I've never been to St. Louis, but now I know what to expect!

I guess Baltimore is an abyss compared to Chicago, because I never thought it was too bad. Of course, I ride the bus and take the El when I'm there...and I'm not a serious rider. :)

 
At 01 August, 2009 22:28, Blogger Jennifer said...

No, I meant that St. Louis was so awful that Chicago would seem bicycle heaven in comparison. There were NO bike racks at the train station, the visitor center, the arch, or anywhere in between. The bike route signs pointed in directions without indicating where they led, and I swear I was directed through surface parking lots most of the time. There weren't any curb cuts on the sidewalks leading from downtown to the arch, and there weren't any access ramps from the arch to the riverfront. I'd planned to wander around downtown and the riverfront a bit, but conditions were so hostile that I scrapped those plans in favor of returning to Illinois as soon as possible. I didn't even stop anywhere for lunch. (Where the hell was I supposed to park, anyway?) I just got a very unwelcome and unfriendly vibe from the city. Visitors to Chicago from Europe who rent bikes here report feeling the same way, which fuels indignant rage among those in the bike community, but I had no idea how good we really have it here compared to that godforsaken hellhole I was for some reason so excited to visit on a bike trip.

 
At 11 August, 2009 22:07, Anonymous Anonymous said...

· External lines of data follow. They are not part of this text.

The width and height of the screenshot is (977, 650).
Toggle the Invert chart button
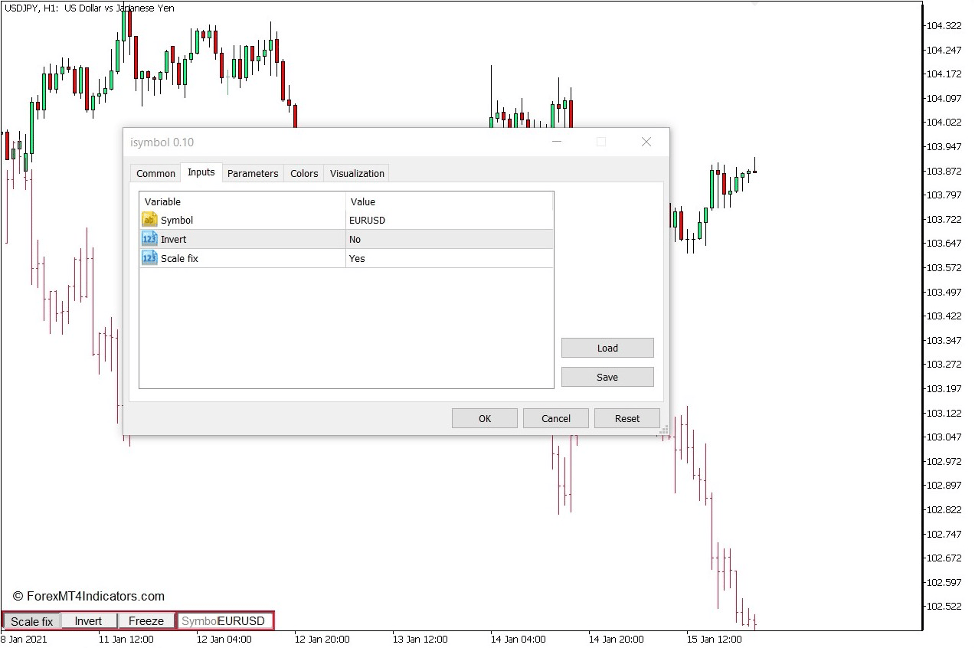click(x=89, y=620)
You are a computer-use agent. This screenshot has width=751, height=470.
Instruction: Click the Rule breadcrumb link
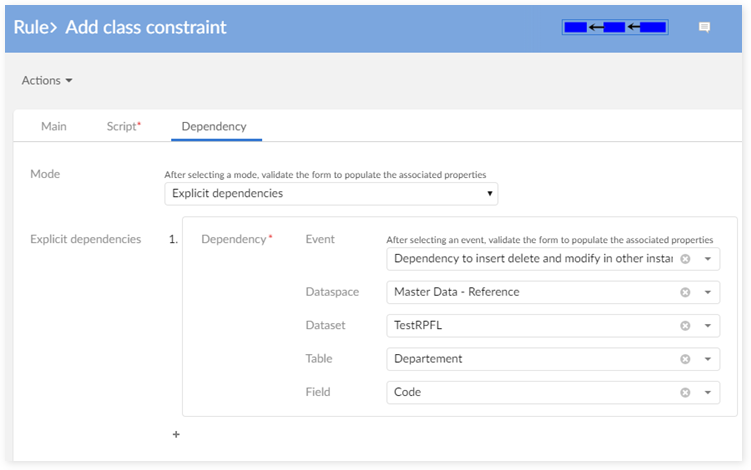pyautogui.click(x=32, y=27)
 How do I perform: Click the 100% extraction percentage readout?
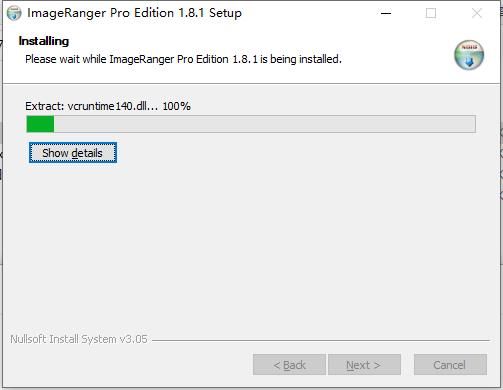click(x=177, y=106)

That's certainly a broad set of criteria you have there for judging a city. Stay home if you're only able to assess the value of a locale based upon one factor.

With a few exceptions, the U.S. is much like my STL re: biking. Vis-a-vis Chicago , maybe the Lou isn't as bikey, but perhaps you're just not a born traveller, ready to roll with the punches that come with a foreign environment.

Baby w/bathwater, yo!

D

 
At 12 August, 2009 12:17, Blogger Jennifer said...

Again, I'm not so much complaining as informing Chicagoans who frequently complain about Chicago that we're actually pretty spoiled around here.

I usually do stay home. I'm a born stayer, and I hate everything. Tell me something I don't know.

 
At 12 August, 2009 12:50, Blogger Jennifer said...

Besides, what would you say to a limited-mobility visitor expressing concern about the lack of something as basic as curb cuts on the sidewalk? "Sorry, but it's your fault for judging this place on only one criterion. Just stay home, then." You'd get your butt sued off if you did that.

 
At 18 August, 2009 22:25, Anonymous Anonymous said...

Before you go to St. Louis next time, check out trailnet.org, or bikestlouis.org for a little up-front homework. Sounds like you missed the long riverfront bicycle trail that starts a few feet North of the Arch on the riverfront. Here is a map of the city routes. There are a lot more across the river in Illinois and in St. Louis County out West.

http://www.bikestlouis.org/flash/bikeMap.html

 
At 19 August, 2009 09:53, Blogger Jennifer said...

I did plenty of up-front homework. I didn't miss the Riverfront Trail at all (in fact, I rode the whole thing up to Old Chain of Rocks Bridge, where I picked up the MCT Confluence Trail in IL); I just had an exceptionally difficult and frustrating time getting to the damned thing from the Amtrak station. For shit's sake, my bike was nearly confiscated by security because there was nowhere to park while I went to the fraking bathroom! I had to secure it somewhere, and the only secure thing available was the railing on the ramp. Believe me, I didn't want to stick my bike there, either. And there's no reason for a national monument to be so damned inaccessible to persons with limited mobility.

I would elaborate further, but there seems to be no point, since everyone seems hell-bent on assuring me that I'm just making groundless complaints.

 
At 19 August, 2009 10:00, Blogger Jennifer said...

Okay, why doesn't somebody please tell me exactly how to get to the St. Louis Riverfront Trail from the Amtrak station by bicycle with loaded panniers. Or wheelchair. Since it's kind of the same thing.